New Zealand has always been a breeding ground for very unique works. It almost seems that the artists from this remote place have a peculiar visionary capacity. Perhaps it's due to the scents and the atmosphere of this still largely uncontaminated place, brimming with an ancestral spirit, but the fact remains that their music emanates these sensations.
Peter Jefferies is a genuine New Zealander. After founding "This Kind Of Punishment" with his brother Graeme more than twenty years ago, he chose to continue his path as a solo artist. The album in question is relatively recent (1998), and perhaps represents the pinnacle of his career. Jefferies isolates himself and composes a devastating portrait of loneliness, playing all the instruments by himself.
Try to imagine hypnotic drum rhythms à la Neu!, minimalist piano phrases, and reverberations of ambient music for guitars, mixed with a vaguely psychedelic flair and an almost transcendent, delirious musical sensibility, with a mood that is sometimes apocalyptic: "Substatic" is all of this.

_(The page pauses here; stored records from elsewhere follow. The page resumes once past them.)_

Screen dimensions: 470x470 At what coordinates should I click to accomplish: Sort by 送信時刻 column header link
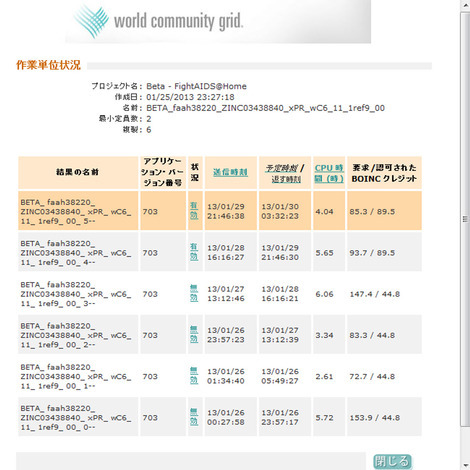[x=230, y=172]
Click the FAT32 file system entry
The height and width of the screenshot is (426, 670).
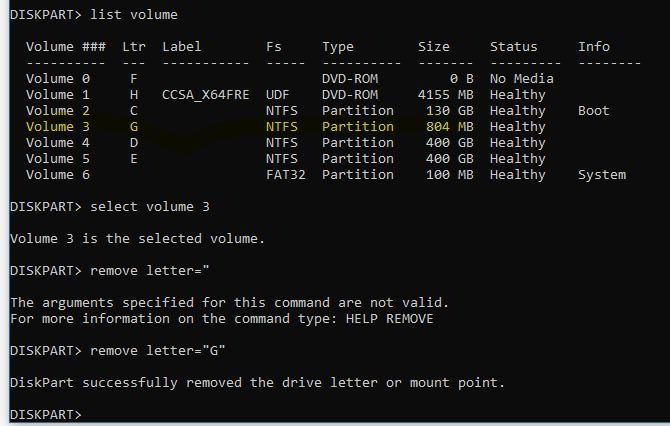(x=285, y=174)
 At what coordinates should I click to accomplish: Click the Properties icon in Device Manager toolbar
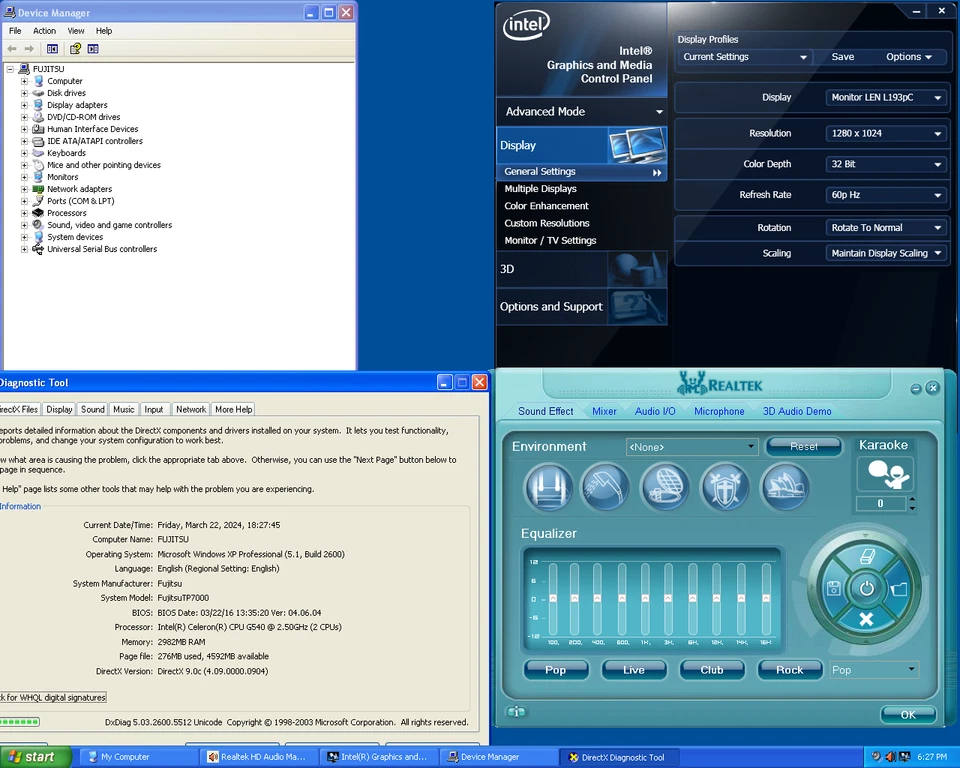click(93, 48)
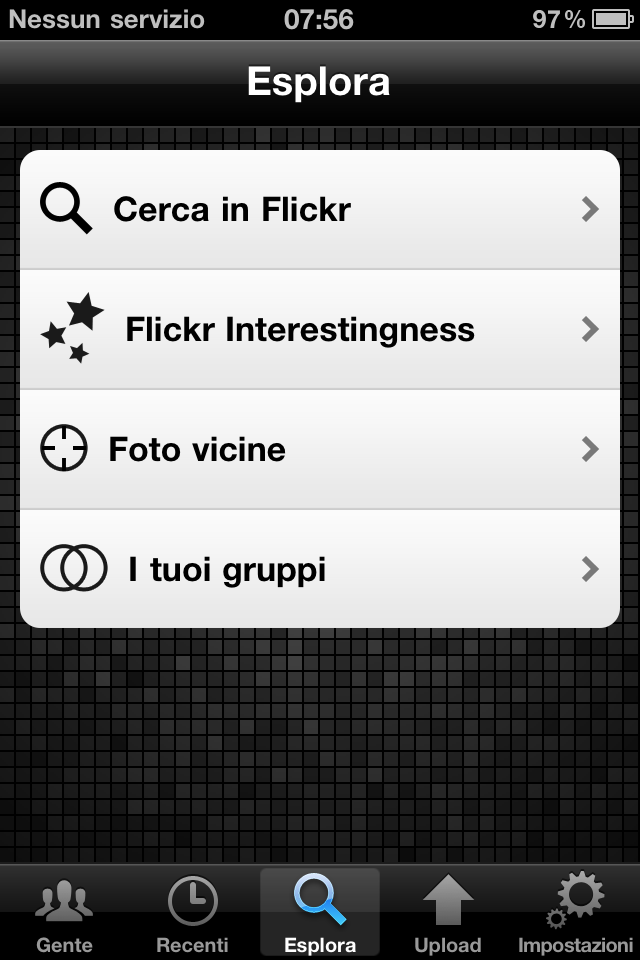Tap the stars icon for Flickr Interestingness
The width and height of the screenshot is (640, 960).
click(72, 328)

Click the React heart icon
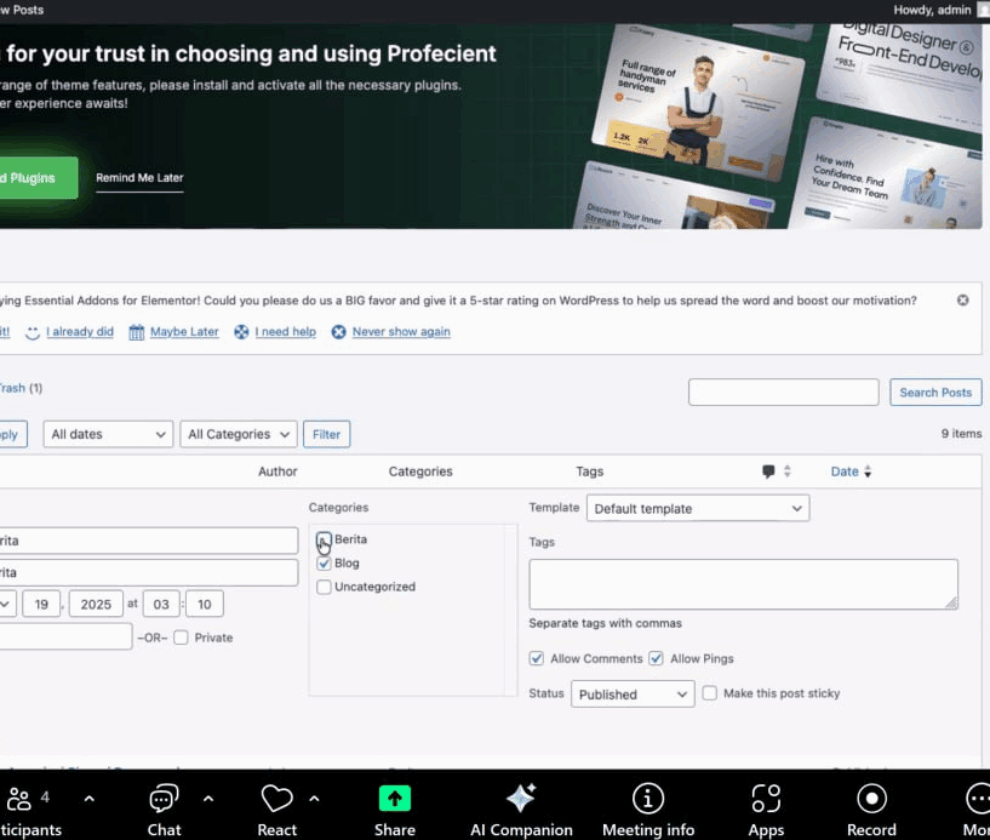[276, 798]
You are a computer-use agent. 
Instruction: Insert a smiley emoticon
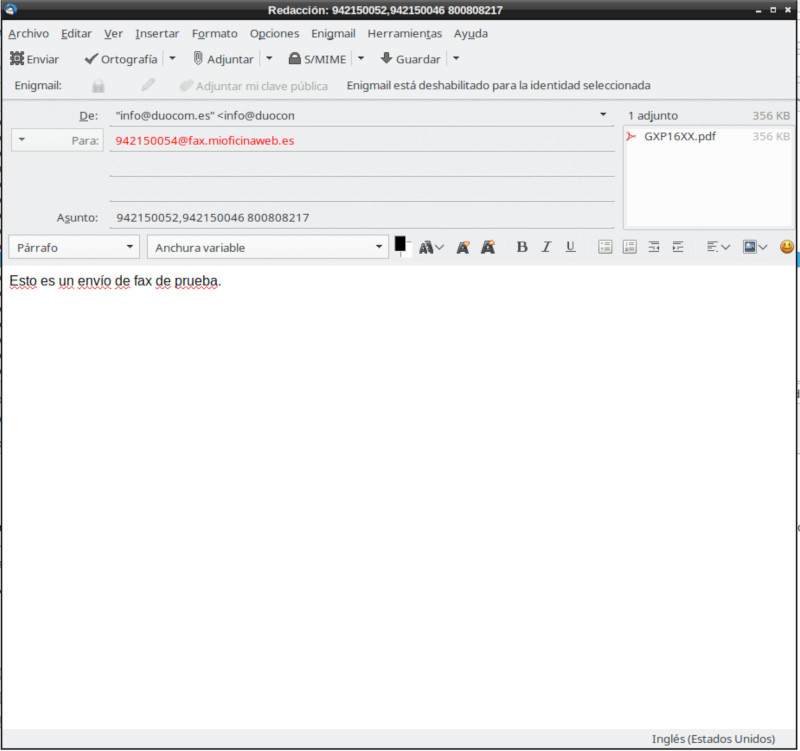787,247
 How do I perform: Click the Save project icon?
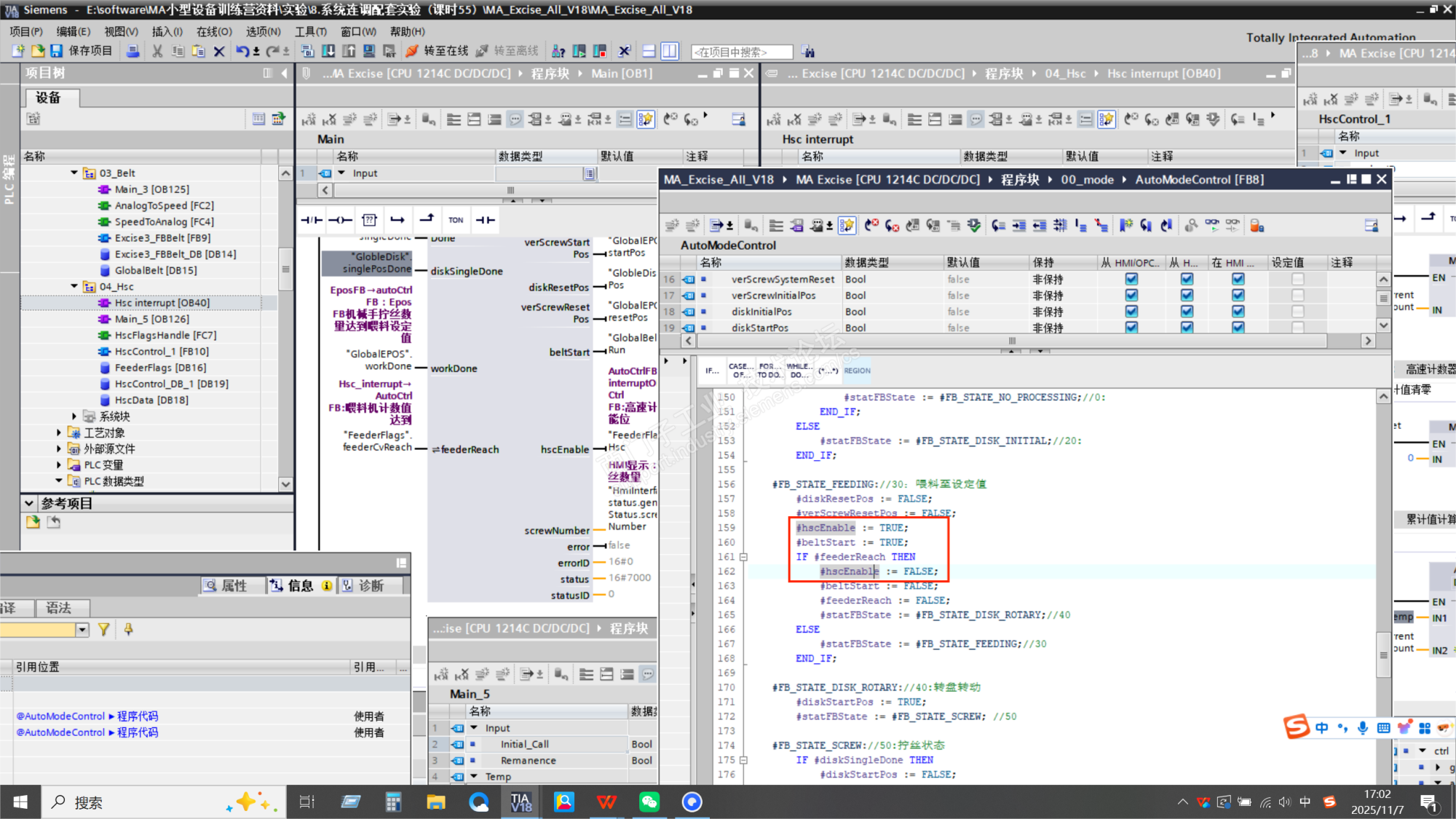coord(57,51)

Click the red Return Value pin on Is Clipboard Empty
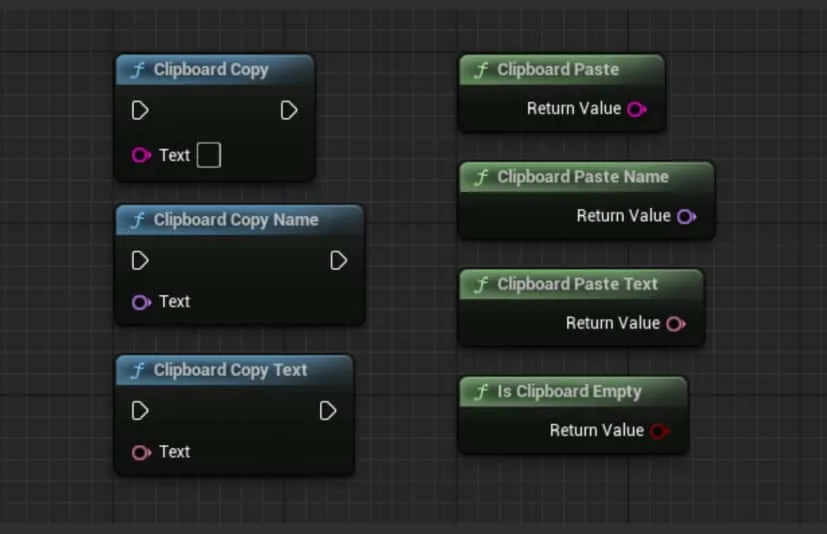tap(658, 431)
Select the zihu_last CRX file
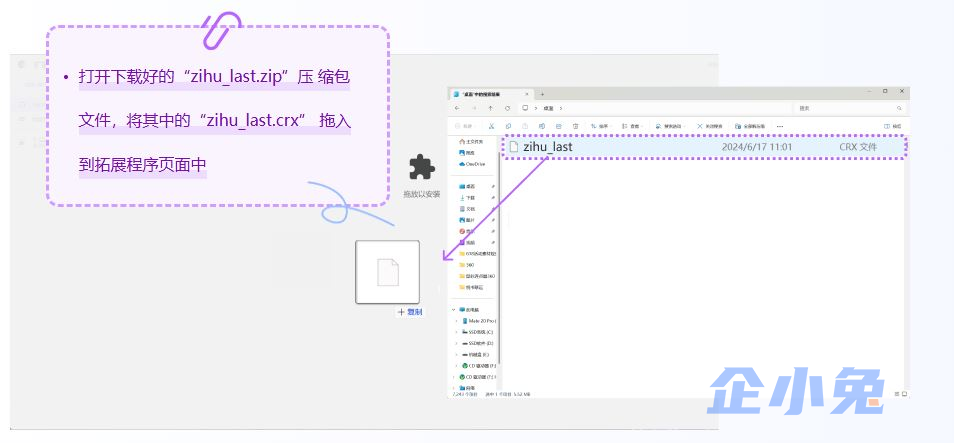 pos(704,147)
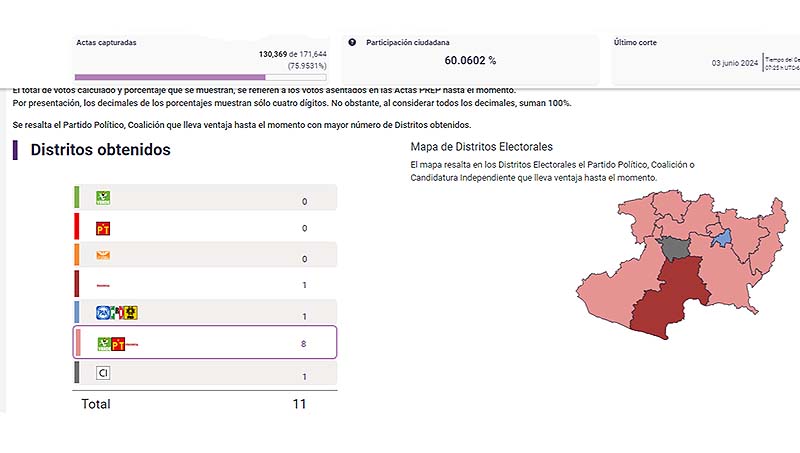Click the Actas capturadas progress bar

tap(170, 77)
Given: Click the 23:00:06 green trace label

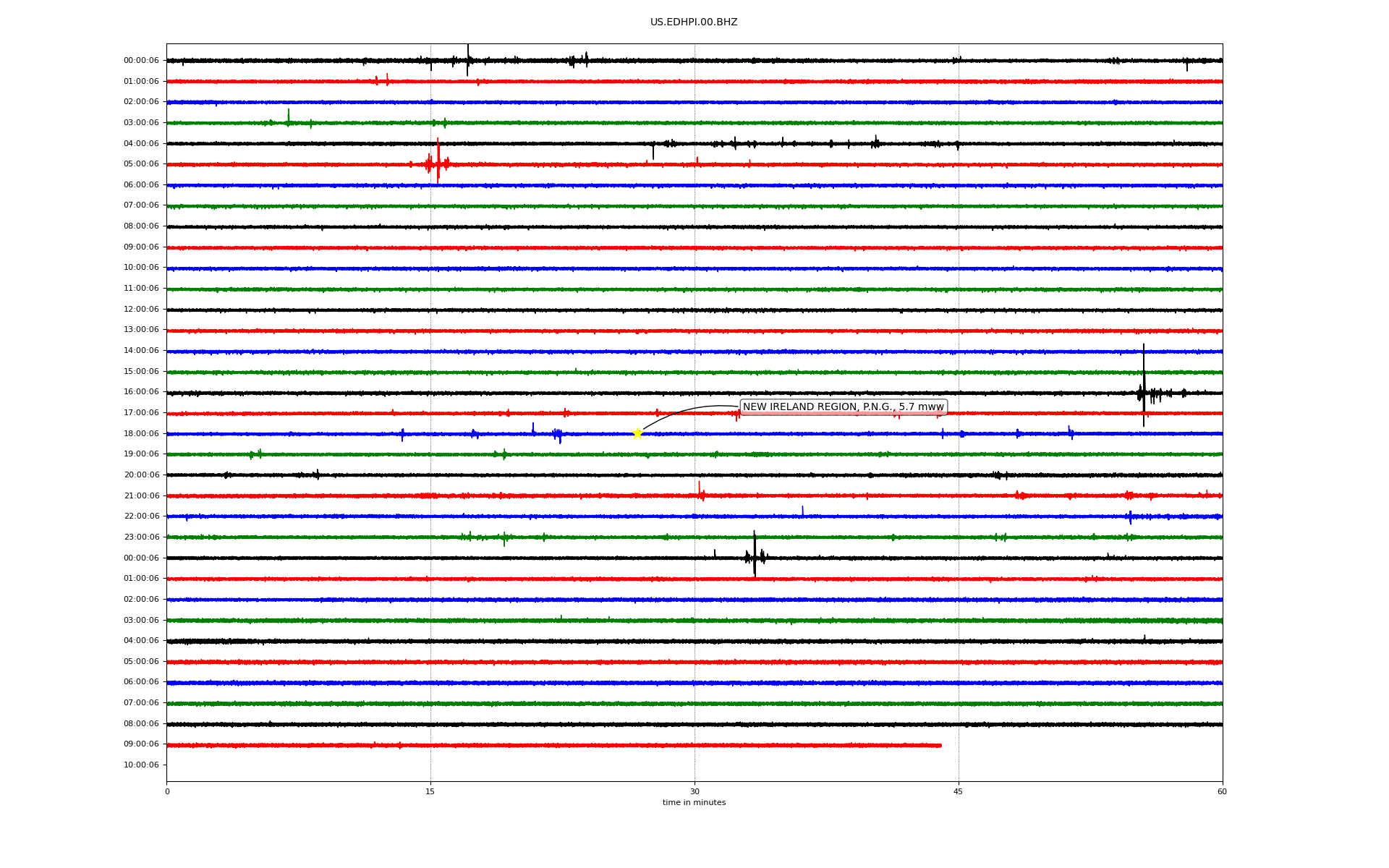Looking at the screenshot, I should point(141,537).
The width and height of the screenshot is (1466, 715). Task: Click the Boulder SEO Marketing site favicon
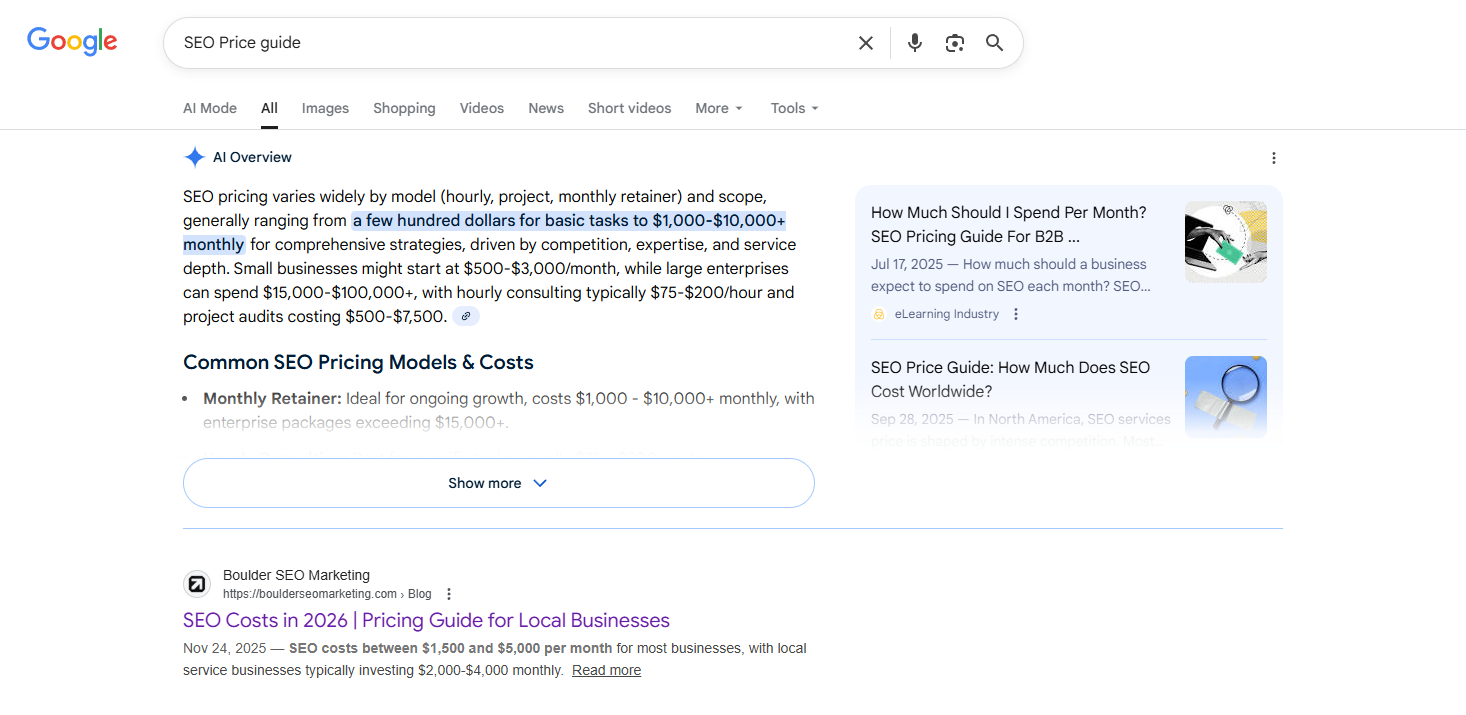[197, 583]
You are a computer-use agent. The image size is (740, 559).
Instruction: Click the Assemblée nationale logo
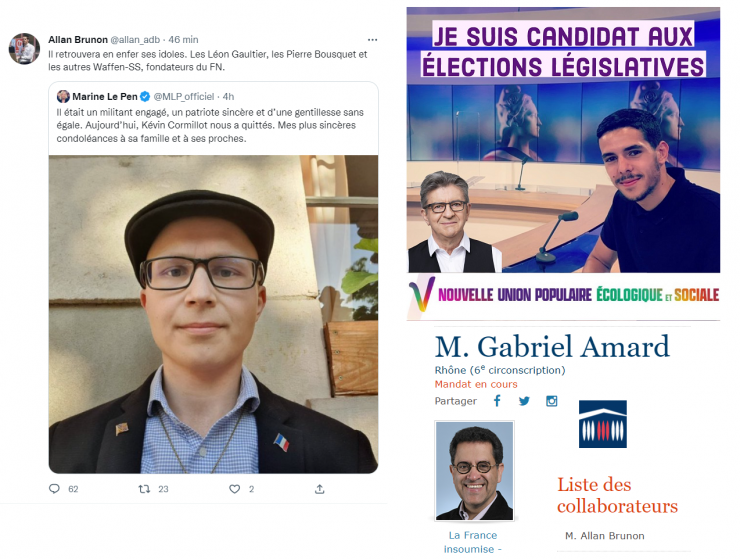[x=603, y=423]
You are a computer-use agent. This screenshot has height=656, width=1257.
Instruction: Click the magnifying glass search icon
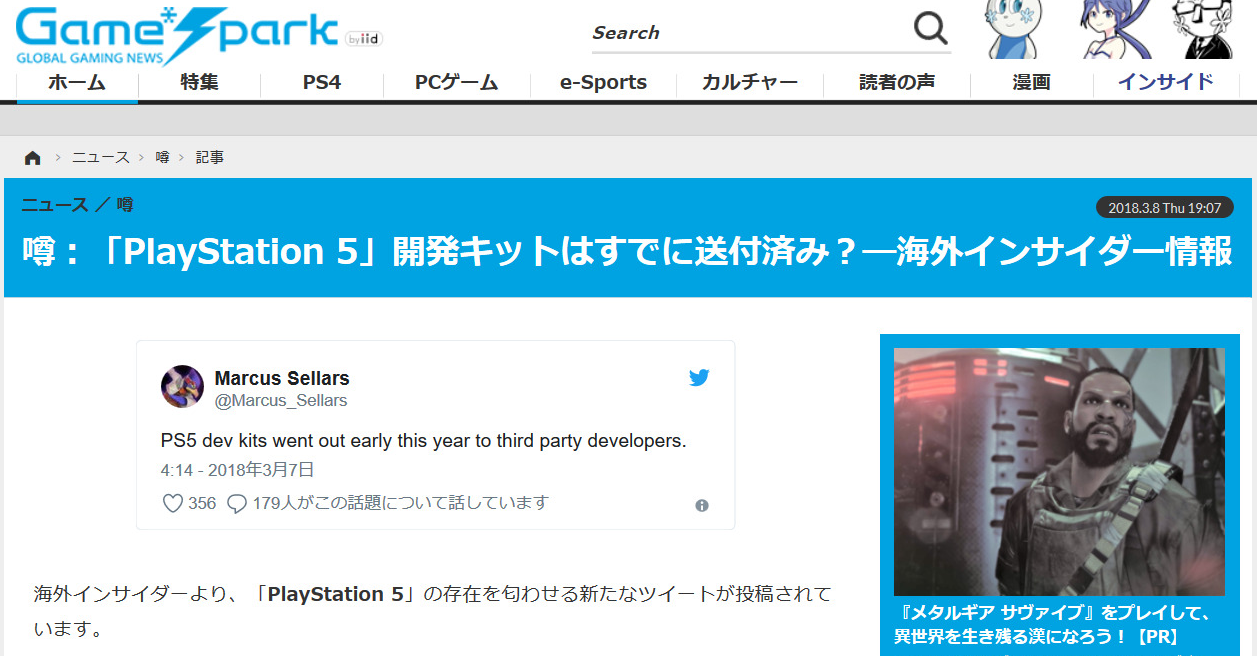(x=930, y=28)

The entire work is permeated by a vein of deep pessimism, almost seeming to represent a metaphor for pain and chaos. The low-fi recording (per New Zealand tradition) contributes to rendering the landscape even more cryptic. It's like being in the presence of the exact opposite of cosmic music. Where there the sense of the music was "ascensional," here it is underground, disturbed, and indecipherable. This portrayal of the depth culminates in the last of the five tracks, "Three Movements," a 16-minute suite that encapsulates all of Jefferies' philosophy. A dark journey into the human condition, worthy of standing alongside the great masterpieces of rock.
Challenging and difficult to categorize album, it has the indisputable merit of honoring art, not being tied down by the petty commercial spirit.
If today it has passed unnoticed, tomorrow who knows, someone might even canonize it.